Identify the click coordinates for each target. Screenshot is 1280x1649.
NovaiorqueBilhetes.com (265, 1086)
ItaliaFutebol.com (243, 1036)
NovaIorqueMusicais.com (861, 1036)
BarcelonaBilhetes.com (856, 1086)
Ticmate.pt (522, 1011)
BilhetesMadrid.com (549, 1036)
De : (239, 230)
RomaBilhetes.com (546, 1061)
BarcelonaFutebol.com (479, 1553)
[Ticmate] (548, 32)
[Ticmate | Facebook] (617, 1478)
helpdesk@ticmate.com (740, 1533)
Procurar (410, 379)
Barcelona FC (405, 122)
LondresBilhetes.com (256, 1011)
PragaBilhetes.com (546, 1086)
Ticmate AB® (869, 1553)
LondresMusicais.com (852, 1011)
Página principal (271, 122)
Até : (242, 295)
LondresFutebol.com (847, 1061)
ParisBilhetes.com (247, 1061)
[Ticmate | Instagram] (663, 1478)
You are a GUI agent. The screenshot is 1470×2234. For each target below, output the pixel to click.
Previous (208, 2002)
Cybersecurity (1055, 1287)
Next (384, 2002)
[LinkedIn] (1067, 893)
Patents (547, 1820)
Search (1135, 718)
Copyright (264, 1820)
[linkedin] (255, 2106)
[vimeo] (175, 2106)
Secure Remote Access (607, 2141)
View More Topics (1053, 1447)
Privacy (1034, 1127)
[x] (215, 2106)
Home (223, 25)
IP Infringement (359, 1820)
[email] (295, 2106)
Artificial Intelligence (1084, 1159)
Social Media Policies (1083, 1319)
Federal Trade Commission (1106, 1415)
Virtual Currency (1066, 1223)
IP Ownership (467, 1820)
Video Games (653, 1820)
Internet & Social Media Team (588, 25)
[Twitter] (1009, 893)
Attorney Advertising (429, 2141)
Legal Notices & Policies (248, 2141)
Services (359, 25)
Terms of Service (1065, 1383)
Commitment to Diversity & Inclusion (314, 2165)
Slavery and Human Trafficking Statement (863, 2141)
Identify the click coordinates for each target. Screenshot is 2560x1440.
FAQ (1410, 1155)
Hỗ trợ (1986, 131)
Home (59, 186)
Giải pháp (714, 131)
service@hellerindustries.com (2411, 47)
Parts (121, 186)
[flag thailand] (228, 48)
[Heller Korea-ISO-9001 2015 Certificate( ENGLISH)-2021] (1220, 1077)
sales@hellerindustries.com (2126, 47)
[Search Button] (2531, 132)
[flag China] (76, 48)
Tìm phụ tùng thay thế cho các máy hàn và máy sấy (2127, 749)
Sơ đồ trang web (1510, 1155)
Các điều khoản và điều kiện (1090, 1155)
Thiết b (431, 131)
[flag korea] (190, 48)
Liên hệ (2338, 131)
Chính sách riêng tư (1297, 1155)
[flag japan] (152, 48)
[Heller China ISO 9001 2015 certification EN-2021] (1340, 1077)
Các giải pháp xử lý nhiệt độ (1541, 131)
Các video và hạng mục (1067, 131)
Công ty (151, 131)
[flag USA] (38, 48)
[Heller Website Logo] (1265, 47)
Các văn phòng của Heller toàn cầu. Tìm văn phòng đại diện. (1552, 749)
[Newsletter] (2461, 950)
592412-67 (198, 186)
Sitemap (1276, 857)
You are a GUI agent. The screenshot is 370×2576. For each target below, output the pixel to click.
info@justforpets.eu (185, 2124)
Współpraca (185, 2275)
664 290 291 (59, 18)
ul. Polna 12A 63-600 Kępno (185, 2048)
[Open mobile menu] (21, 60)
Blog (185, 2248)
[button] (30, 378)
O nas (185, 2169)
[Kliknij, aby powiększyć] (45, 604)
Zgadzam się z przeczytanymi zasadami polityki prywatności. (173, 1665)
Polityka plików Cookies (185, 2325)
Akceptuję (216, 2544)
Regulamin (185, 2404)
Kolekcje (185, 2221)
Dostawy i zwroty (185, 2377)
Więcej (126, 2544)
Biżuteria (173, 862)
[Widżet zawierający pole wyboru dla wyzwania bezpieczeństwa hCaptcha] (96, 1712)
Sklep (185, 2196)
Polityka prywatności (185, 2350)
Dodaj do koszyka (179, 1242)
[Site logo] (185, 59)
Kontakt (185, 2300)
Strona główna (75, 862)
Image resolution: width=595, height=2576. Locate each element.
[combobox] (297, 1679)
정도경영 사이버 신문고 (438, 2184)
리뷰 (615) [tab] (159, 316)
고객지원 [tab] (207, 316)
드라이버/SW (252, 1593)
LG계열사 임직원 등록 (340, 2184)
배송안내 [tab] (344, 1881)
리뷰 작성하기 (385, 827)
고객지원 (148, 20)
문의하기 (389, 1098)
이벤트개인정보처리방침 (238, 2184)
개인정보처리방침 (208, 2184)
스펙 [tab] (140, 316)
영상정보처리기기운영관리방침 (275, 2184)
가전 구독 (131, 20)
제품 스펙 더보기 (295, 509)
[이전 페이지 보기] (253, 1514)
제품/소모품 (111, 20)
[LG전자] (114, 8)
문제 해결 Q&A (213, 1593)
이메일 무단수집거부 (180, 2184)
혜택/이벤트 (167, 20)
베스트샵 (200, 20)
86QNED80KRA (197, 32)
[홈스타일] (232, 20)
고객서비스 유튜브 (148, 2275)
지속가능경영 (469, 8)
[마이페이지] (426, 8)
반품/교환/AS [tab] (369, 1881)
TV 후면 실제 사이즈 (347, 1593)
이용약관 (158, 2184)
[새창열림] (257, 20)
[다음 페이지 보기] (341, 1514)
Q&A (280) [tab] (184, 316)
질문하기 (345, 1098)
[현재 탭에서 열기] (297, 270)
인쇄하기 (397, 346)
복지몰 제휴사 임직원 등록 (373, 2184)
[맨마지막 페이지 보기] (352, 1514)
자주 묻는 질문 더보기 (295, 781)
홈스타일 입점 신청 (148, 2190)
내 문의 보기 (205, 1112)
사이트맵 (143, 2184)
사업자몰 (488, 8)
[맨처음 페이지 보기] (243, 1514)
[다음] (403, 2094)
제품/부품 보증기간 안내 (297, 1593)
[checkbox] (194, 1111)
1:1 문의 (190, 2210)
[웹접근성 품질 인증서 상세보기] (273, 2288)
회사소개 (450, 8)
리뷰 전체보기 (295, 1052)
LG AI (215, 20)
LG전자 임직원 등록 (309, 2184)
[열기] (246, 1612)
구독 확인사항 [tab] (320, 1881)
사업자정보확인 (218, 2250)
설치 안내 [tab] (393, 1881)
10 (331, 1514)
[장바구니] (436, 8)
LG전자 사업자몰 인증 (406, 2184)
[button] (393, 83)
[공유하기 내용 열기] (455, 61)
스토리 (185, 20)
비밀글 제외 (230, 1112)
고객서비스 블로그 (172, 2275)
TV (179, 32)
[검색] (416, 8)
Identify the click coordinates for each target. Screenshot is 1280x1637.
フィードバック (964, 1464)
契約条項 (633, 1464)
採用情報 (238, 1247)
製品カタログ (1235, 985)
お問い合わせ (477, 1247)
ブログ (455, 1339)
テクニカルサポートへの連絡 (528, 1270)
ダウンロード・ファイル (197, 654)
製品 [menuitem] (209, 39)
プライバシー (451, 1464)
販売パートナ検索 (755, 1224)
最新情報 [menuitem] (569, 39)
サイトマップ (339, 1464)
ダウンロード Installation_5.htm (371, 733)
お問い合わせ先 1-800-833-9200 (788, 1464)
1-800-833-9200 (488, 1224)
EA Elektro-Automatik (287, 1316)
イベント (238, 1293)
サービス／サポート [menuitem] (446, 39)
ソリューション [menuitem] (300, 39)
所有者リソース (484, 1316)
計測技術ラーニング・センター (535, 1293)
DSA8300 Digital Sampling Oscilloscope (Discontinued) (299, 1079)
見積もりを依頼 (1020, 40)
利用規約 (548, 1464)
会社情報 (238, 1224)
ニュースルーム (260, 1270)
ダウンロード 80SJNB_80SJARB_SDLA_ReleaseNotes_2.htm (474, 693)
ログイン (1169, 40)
========================
Taking the records above, retype every line from the one with "LondresBilhetes.com (256, 1011)" down to the one with "Commitment to Diversity", exactly and with nothing else.

• _Exercise output_:
LondresBilhetes.com (256, 1011)
PragaBilhetes.com (546, 1086)
Ticmate AB® (869, 1553)
LondresMusicais.com (852, 1011)
Página principal (271, 122)
Até : (242, 295)
LondresFutebol.com (847, 1061)
ParisBilhetes.com (247, 1061)
[Ticmate | Instagram] (663, 1478)
You are a GUI agent. The screenshot is 1470×2234. For each target below, output the pixel to click.
Previous (208, 2002)
Cybersecurity (1055, 1287)
Next (384, 2002)
[LinkedIn] (1067, 893)
Patents (547, 1820)
Search (1135, 718)
Copyright (264, 1820)
[linkedin] (255, 2106)
[vimeo] (175, 2106)
Secure Remote Access (607, 2141)
View More Topics (1053, 1447)
Privacy (1034, 1127)
[x] (215, 2106)
Home (223, 25)
IP Infringement (359, 1820)
[email] (295, 2106)
Artificial Intelligence (1084, 1159)
Social Media Policies (1083, 1319)
Federal Trade Commission (1106, 1415)
Virtual Currency (1066, 1223)
IP Ownership (467, 1820)
Video Games (653, 1820)
Internet & Social Media Team (588, 25)
[Twitter] (1009, 893)
Attorney Advertising (429, 2141)
Legal Notices & Policies (248, 2141)
Services (359, 25)
Terms of Service (1065, 1383)
Commitment to Diversity & Inclusion (314, 2165)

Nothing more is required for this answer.